Just out of interest, I discovered that when making a function, I had to define a variable to be used with it, like:

function makebold($text) {
$text = "<b>$text</b>";
return($text);
}

echo makebold($text);

 

So $text is used, yet I can write:

$phrase="hello world";
function makebold($phrase);

 

And it will still output correctly. How come it replaces the preset variable $text with any variable I choose? And is there a way of writing functions without having to state a variable (just curious)?

 

The other thing I found was that if I remove return($text); the function no longer works. I don't understand why, since the code for making the text bold is still present.

[wildteen88]

Just out of interest, I discovered that when making a function, I had to define a variable to be used with it, like:

function makebold($text) {
$text = "<b>$text</b>";
return($text);
}

echo makebold($text);

 

So $text is used, yet I can write:

$phrase="hello world";
function makebold($phrase);

 

And it will still output correctly. How come it replaces the preset variable $text with any variable I choose?
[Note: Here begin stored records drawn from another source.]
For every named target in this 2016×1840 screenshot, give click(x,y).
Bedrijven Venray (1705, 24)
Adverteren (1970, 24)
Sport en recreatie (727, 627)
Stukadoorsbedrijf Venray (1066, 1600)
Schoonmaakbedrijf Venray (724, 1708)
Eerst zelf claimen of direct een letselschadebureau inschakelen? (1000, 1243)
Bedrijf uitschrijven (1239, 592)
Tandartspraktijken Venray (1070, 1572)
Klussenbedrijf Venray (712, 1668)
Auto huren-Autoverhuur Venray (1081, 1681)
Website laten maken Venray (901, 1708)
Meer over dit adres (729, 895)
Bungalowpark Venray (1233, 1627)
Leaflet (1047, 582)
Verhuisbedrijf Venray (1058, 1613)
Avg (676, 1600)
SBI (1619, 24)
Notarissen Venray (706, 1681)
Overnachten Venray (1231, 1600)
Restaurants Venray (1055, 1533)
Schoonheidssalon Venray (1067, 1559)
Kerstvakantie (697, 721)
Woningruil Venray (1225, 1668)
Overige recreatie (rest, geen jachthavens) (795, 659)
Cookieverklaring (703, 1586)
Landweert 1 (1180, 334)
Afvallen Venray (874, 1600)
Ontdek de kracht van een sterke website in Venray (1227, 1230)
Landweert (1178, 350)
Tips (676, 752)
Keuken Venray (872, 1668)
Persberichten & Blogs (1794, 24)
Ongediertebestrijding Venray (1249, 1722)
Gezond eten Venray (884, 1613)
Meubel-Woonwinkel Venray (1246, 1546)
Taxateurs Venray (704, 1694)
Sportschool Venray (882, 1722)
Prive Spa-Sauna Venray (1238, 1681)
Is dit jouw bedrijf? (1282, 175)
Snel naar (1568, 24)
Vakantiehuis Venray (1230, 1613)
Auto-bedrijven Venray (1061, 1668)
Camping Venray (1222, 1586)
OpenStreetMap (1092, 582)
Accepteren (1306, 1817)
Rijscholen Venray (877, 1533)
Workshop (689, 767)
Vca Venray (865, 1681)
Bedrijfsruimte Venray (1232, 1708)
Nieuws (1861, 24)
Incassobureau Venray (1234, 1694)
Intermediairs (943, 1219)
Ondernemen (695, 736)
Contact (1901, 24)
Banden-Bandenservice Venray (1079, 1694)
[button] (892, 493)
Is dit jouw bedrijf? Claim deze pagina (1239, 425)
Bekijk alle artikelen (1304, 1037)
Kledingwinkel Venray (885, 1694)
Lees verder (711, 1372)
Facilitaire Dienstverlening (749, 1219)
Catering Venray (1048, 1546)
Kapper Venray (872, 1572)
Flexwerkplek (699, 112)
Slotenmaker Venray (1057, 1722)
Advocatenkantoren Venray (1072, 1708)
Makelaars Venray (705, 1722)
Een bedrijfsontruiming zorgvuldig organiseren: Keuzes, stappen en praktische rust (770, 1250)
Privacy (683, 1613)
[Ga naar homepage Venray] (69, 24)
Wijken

This is because its only the value of the variable that is being passed to the function. Not the variable itself.

 

And is there a way of writing functions without having to state a variable (just curious)?

Yes you can do so by using the global keyword within the function. However this is considered bad programming practice.

 

I would recommend you to read up on variable scope.

 

The other thing I found was that if I remove return($text); the function no longer works. I don't understand why, since the code for making the text bold is still present.

You call the makebold function here:

echo makebold($text);

What will happen here is PHP will run the code in the makebold function first. It'll then echo the value returned from that function.

So If you removed the following return($text); from your function then nothing will be returned, and thus nothing will be echo'd. You see where the problem is now?

 

[Chappers]

Read about variable scope, and it's all clear now. Thanks for your help and time.